Before you write a single step of your training program, let’s go over the fundamentals. We’ll call these Building Blocks because they set the foundation for your program. Your building blocks include resources, principles, and your employees’ levels of prior knowledge.
Your resources are the content, tools, and experts at your disposal.
There’s a good chance you’re not starting your training program from scratch. Look at your existing content to see what you can repurpose: your past training courses, customer knowledge base, case studies, templates, and frameworks.
Your tools can be as high-tech or low-tech as you want, ranging from Word docs to slide decks to interactive training software. However, as we’ll discuss more below, multimedia content is more effective than written content alone.
When it comes to experts, you’ll likely find those by staring in the mirror. If you’re still in startup phase, you and your co-founders are probably the experts. If you’re not an expert in the training you’re conducting, talk with your advisors or hire a consultant. Training your team well is worth every penny.
“Learners will only remember a handful of things,” said Barry, “so take the time to clarify the top three to five takeaways you want them to leave with.”
These three to five main takeaways are your principles. You can also think of them as buckets of knowledge you need your team to acquire. For example, when I finally identified the learning principles for WeContent’s freelance writers, they were:
Client’s brand voice
Conducting research
Creating outlines
WeContent’s writing style
These principles will eventually turn into chapters or modules in your training program.

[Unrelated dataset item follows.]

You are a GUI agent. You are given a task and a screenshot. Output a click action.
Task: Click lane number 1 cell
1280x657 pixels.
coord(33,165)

Last, but not least, you need to figure out what your trainees know and don’t know about your business. In education parlance, this is called “levels of prior knowledge.”
Hopefully you’ve hired a competent team who knows their jobs and industry well. But don’t take for granted all the nuances of your particular business. This was the trap I fell into when building WeContent’s writing team: my writers knew how to write, but they didn’t know how to write for WeContent’s clients in WeContent’s style.

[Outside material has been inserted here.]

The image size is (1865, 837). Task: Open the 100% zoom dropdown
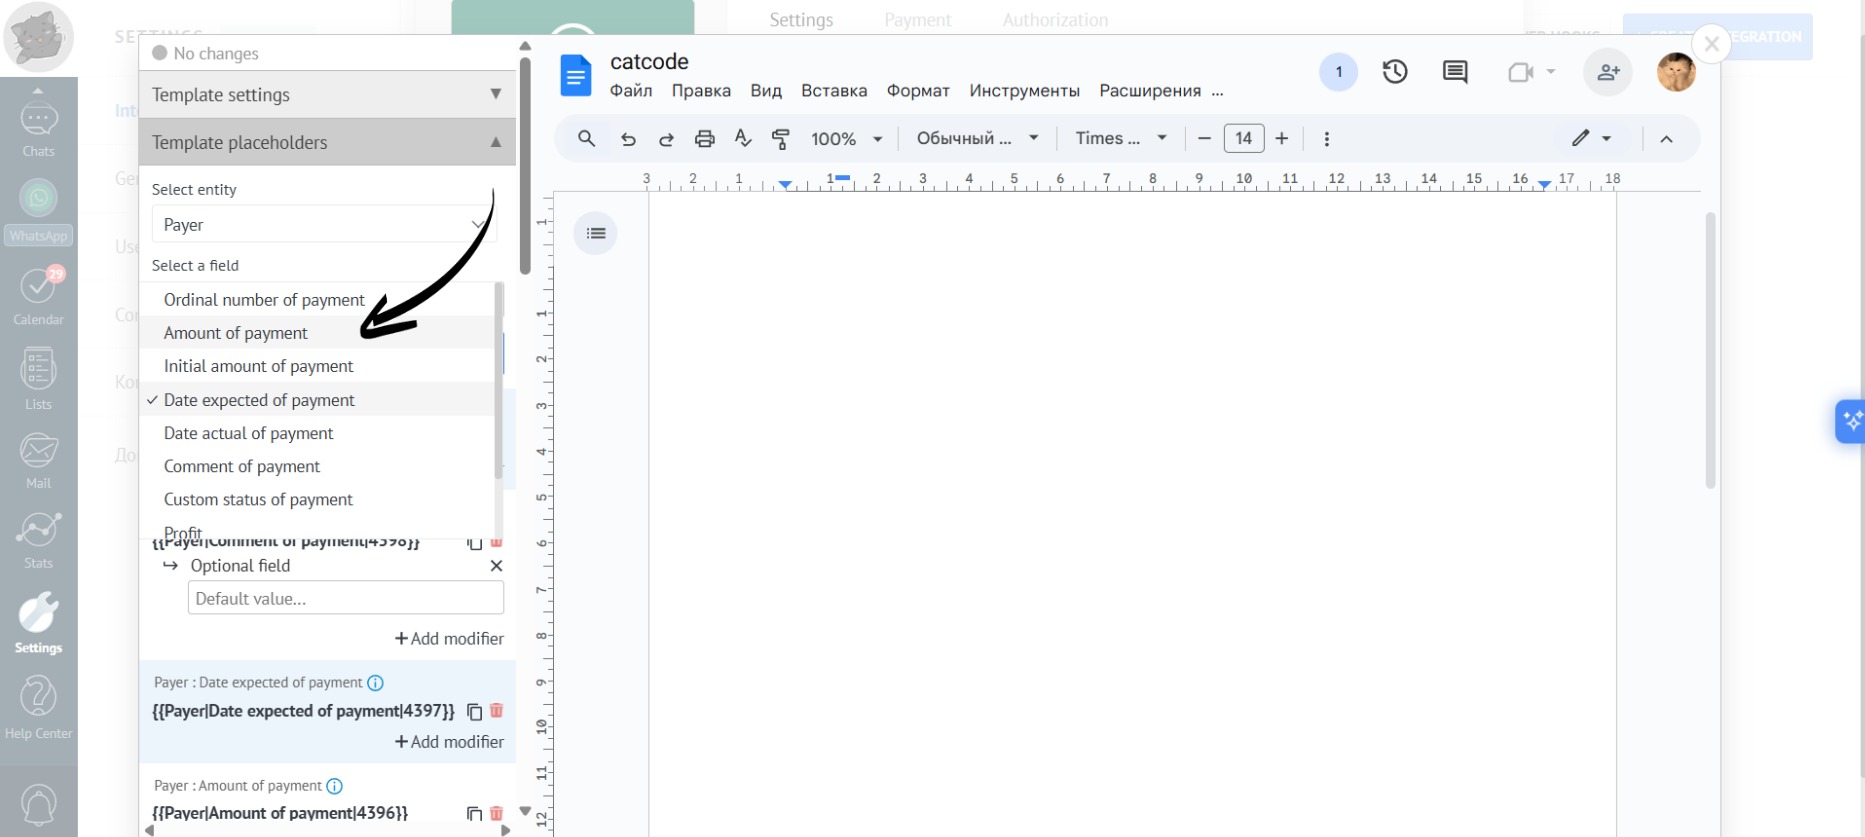tap(846, 139)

So before building your training program, make a list of everything your team should already know before getting started. Then make a list of things they don’t know. This will become the outline for the next section: Key Learning Outcomes.
When in doubt, err on the side of caution and recover the basics, which aren’t always as basic as you expect.
With your building blocks in place, it’s time to start creating new material. But don’t just dive into the first module. Before you start writing, you need to identify your key learning outcomes.
Key learning outcomes, or KLOs, are what you want your audience to be able to do differently after completing each section.
Each section of your training program should focus on a single learning outcome. Learning outcomes can range from remembering factual information (i.e., definitions) to creating new solutions to complex problems. Your KLOs depend on your team’s level of prior knowledge. Less-experienced trainees should start with learning factual information, while veterans can jump straight into more challenging tasks.